Alors que l’année scolaire progresse, le système éducatif gabonais reste en proie à des défis majeurs, notamment une pénurie chronique d’enseignants. Cette situation, qui perdure depuis des années, pousse les élèves à apprendre dans des conditions précaires, avec des classes pouvant accueillir jusqu’à 130 élèves. Une réalité qui met en lumière les lacunes structurelles du secteur éducatif.
Depuis la rentrée scolaire, Dorcas et Enzo, élèves de 6e au Lycée public d’Akébé-ville, vivent une scolarité chaotique. « Nous n’avons pas de professeurs d’histoire ni d’EPS. Cela se reflète sur nos notes », explique Dorcas. Enzo ajoute : « Les profs viennent rarement. Les leçons ne suivent pas, et parfois des points sont ajoutés à certains élèves sans explication. »
Une crise qui pénalise toute une génération
Ce témoignage illustre le désarroi d’une jeunesse confrontée à un système défaillant. Parents et enseignants dénoncent une situation où l’éducation, autrefois prioritaire, semble reléguée au second plan. Simon Mbock, parent d’élève, s’insurge : « L’enseignement est devenu une profession dévalorisée. Autrefois, enseigner était un engagement. Aujourd’hui, on a abandonné l’éducation au profit de la politique. »
La surcharge des classes complique davantage la tâche des enseignants et limite les possibilités de suivi individuel. Ce phénomène entraîne une hausse du taux de redoublement et compromet la qualité de l’apprentissage. « Dans certains pays, les classes comptent 15 à 20 élèves. Ici, nous dépassons les 120, voire 130 élèves par salle. Cela rend notre travail quasiment impossible », déplore Thérence Ngoma, professeur d’anglais au Lycée Georges Mabignath.

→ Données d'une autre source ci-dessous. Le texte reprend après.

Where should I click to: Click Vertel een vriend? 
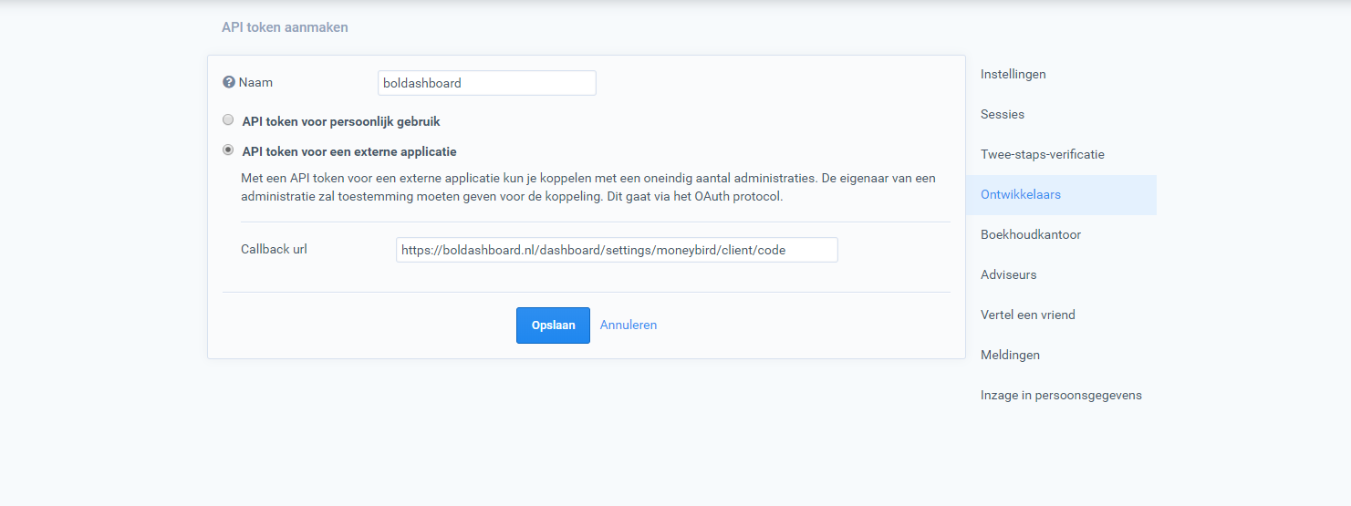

Des solutions insuffisantes face à une crise profonde
Face à ce constat alarmant, le gouvernement a annoncé le recrutement de 900 enseignants spécialisés dans les matières scientifiques. En partenariat avec l’Unesco, ce projet vise à intégrer 400 professeurs de mathématiques, 200 de SVT et 300 de physique-chimie d’ici deux ans. Cependant, ces mesures risquent d’être insuffisantes au regard des besoins criants du pays.
Pour inverser cette tendance, une refonte globale du système éducatif est indispensable. Cela passe par une meilleure valorisation du métier d’enseignant, un renforcement du recrutement et une augmentation des infrastructures scolaires. Sans ces efforts, l’avenir des jeunes Gabonais restera gravement compromis.